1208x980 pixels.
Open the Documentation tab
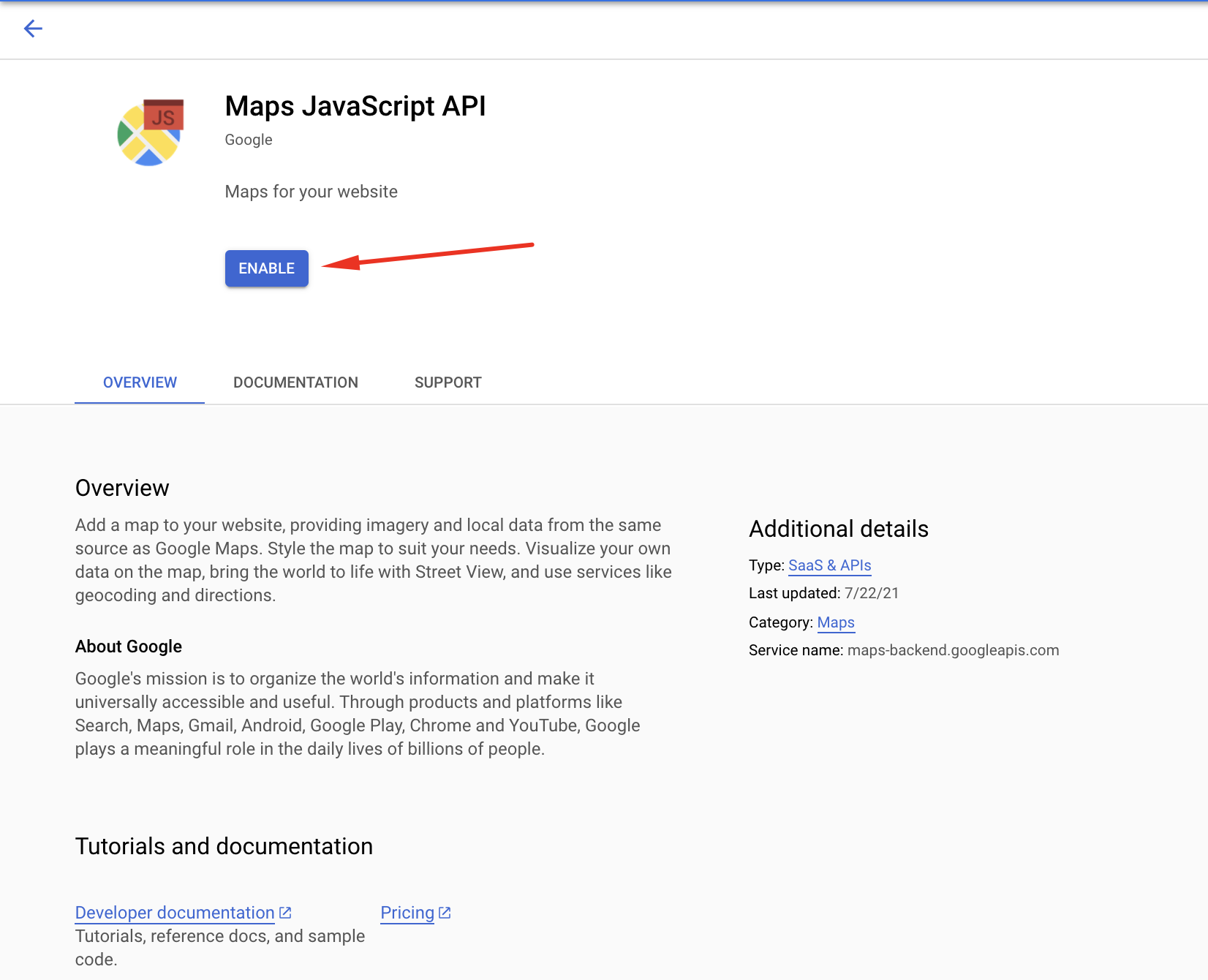pos(295,382)
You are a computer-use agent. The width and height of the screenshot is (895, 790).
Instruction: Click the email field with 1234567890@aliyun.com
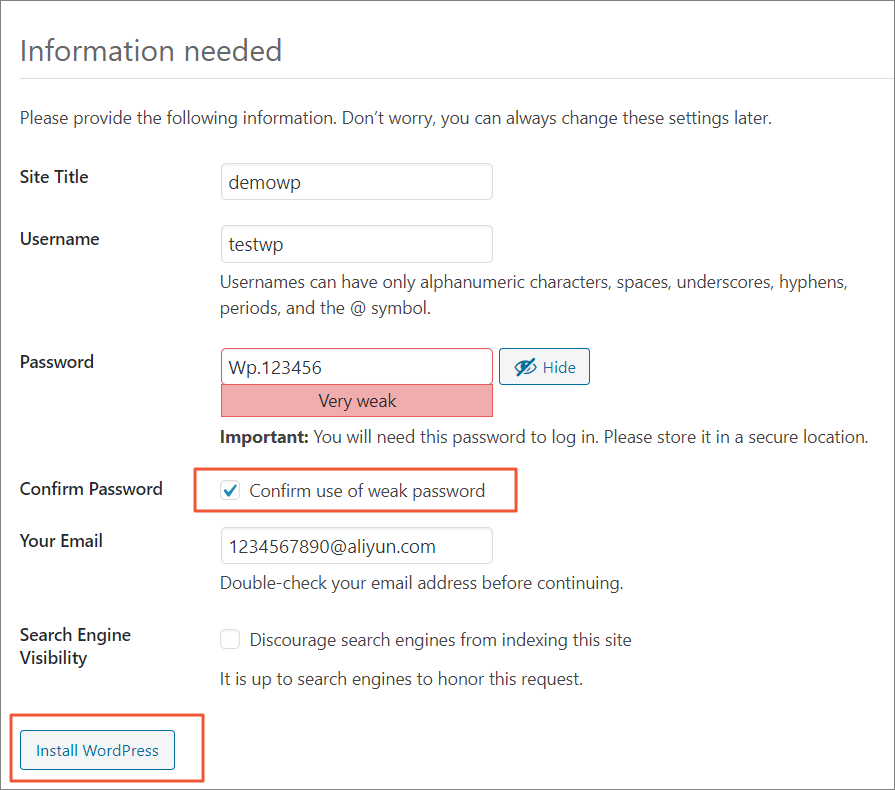[x=356, y=546]
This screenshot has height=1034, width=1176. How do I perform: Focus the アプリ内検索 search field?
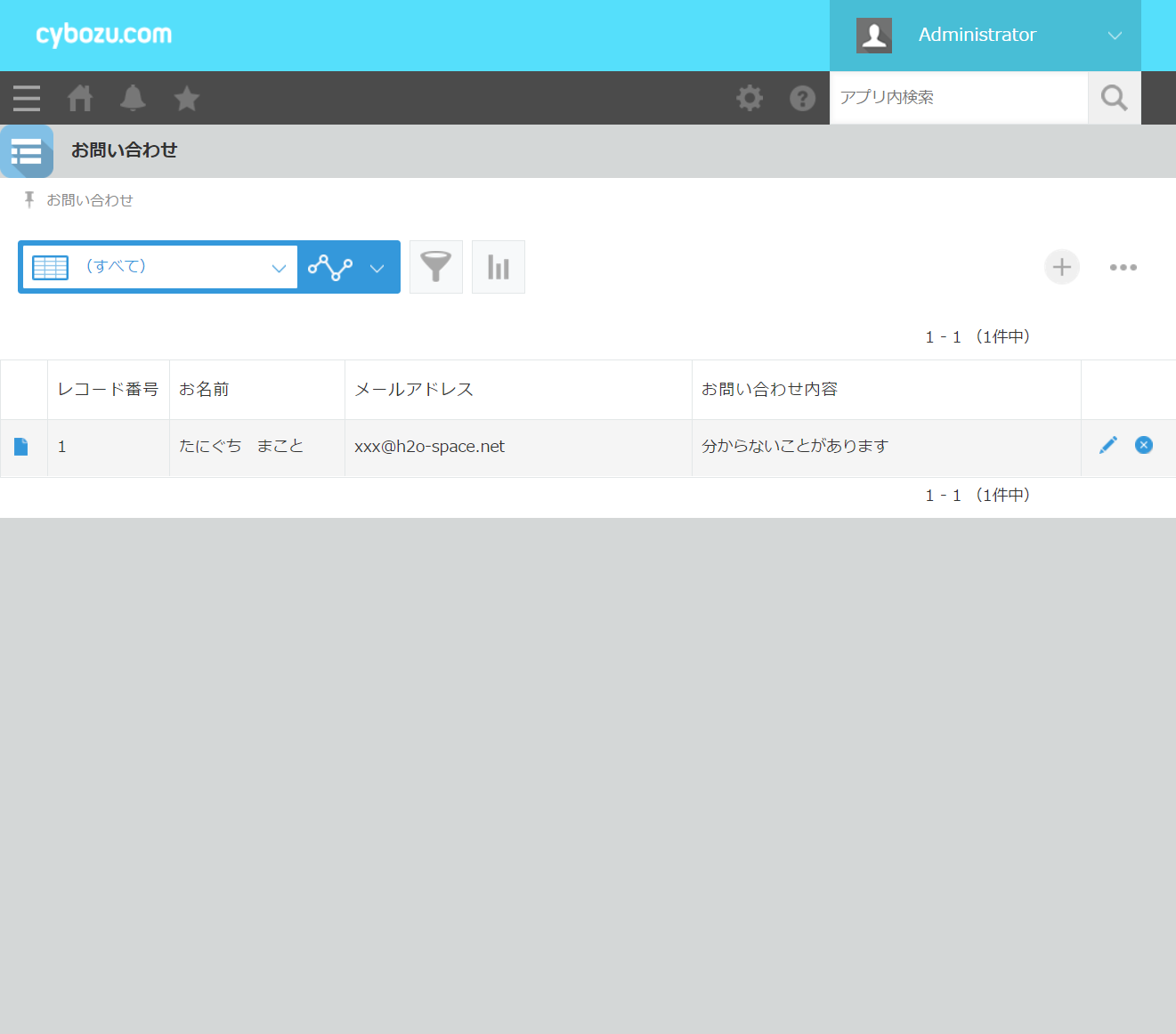coord(958,98)
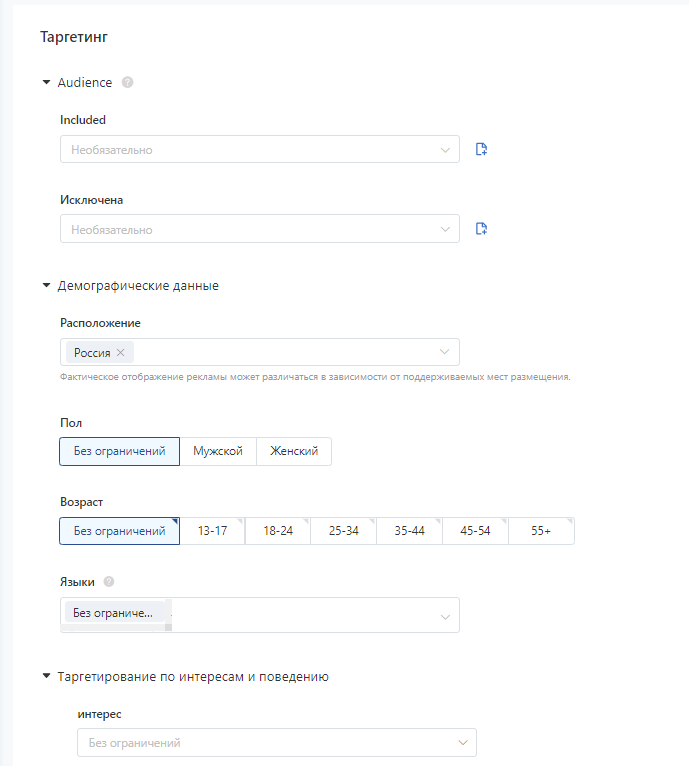This screenshot has width=689, height=766.
Task: Remove Россия tag from location field
Action: pyautogui.click(x=121, y=352)
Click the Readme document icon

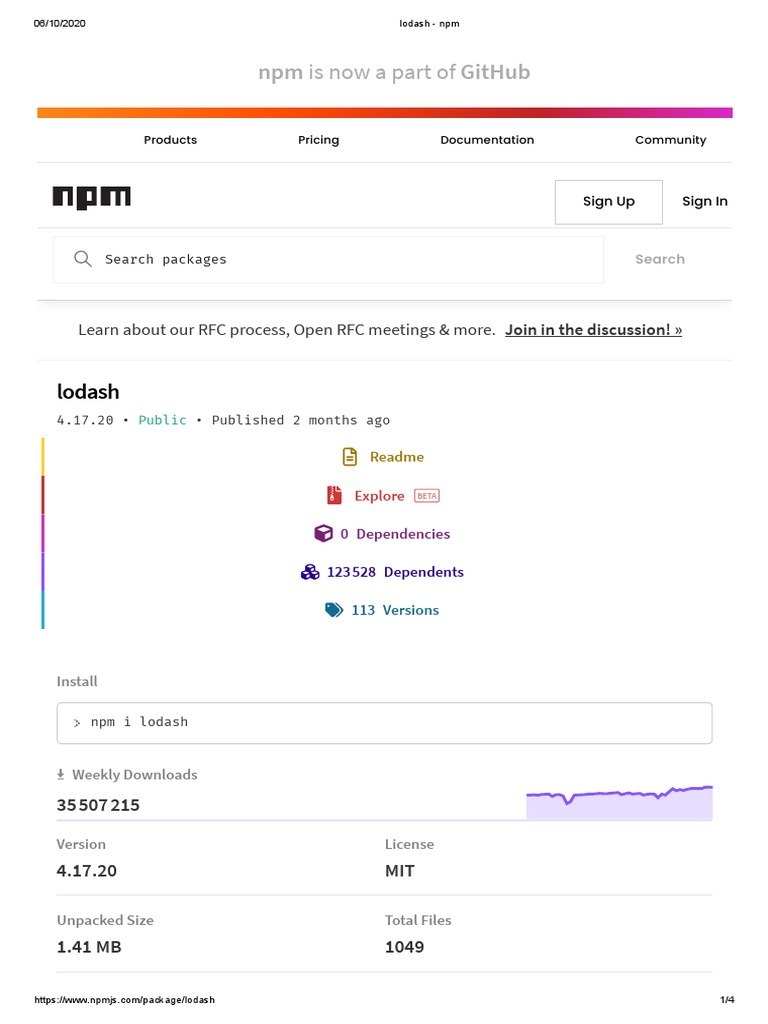(349, 457)
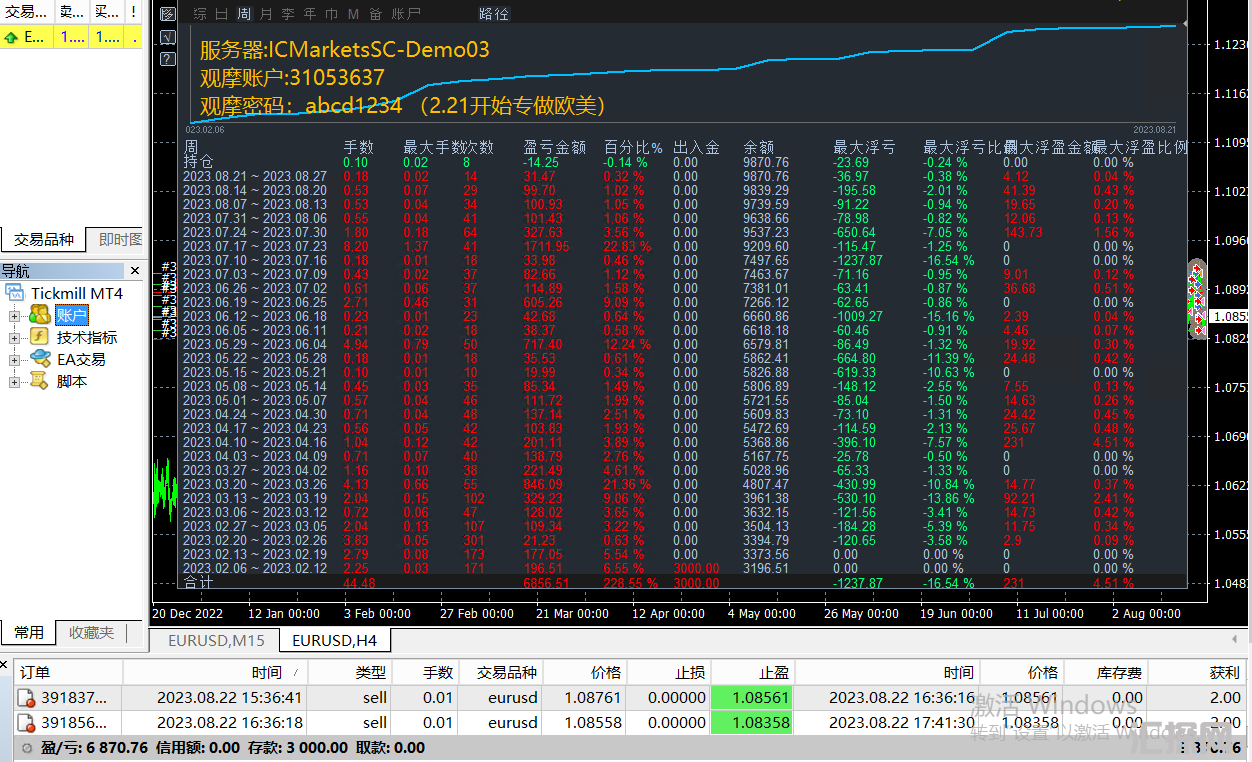The width and height of the screenshot is (1252, 762).
Task: Click the order icon for 2023.08.22 15:36:41
Action: tap(26, 698)
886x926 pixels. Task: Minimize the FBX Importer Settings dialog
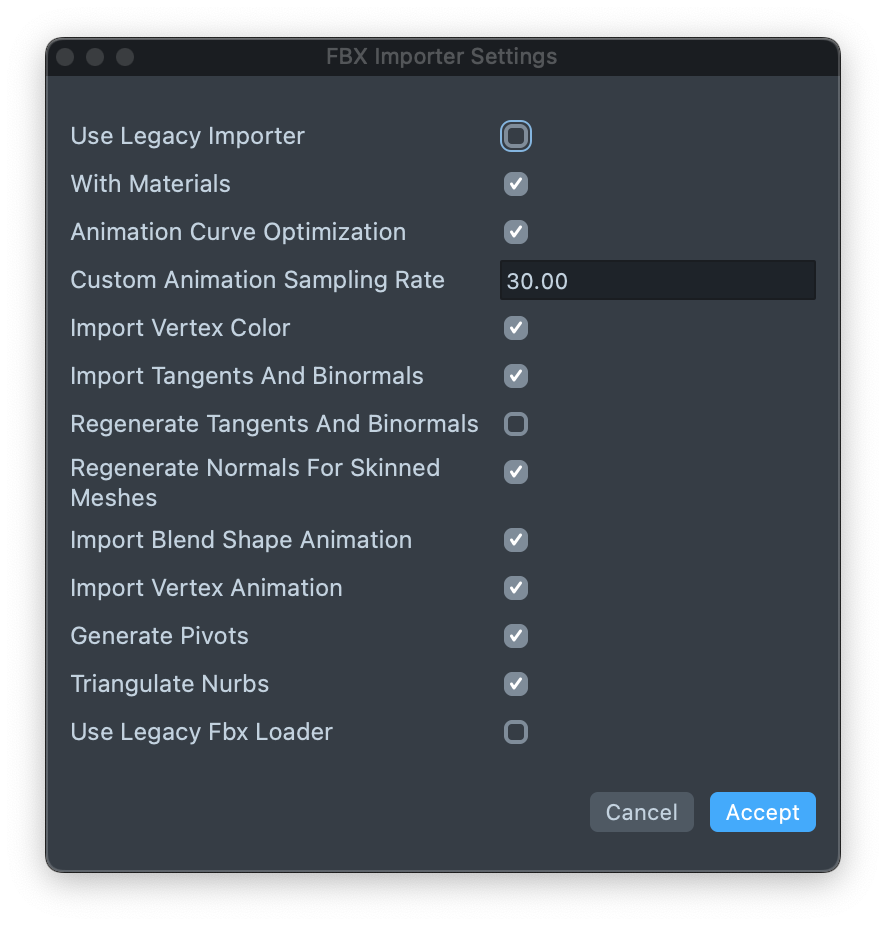point(95,57)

**Work item**
Give back the full listing word for word, with the pictures left out.

**Solution for this exercise**
1208x980 pixels.
Open the Documentation tab
pos(295,382)
You are a computer-use agent. The width and height of the screenshot is (895, 790).
Instruction: Click the email field with 1234567890@aliyun.com
[x=356, y=546]
This screenshot has height=1034, width=1176. How do I perform: Focus the アプリ内検索 search field?
coord(958,98)
This screenshot has width=689, height=766.
Task: Remove Россия tag from location field
Action: pyautogui.click(x=121, y=352)
Click the Readme document icon

(349, 457)
The width and height of the screenshot is (1252, 762).
Task: Click the order icon for 2023.08.22 15:36:41
Action: tap(26, 698)
886x926 pixels. Task: Minimize the FBX Importer Settings dialog
point(95,57)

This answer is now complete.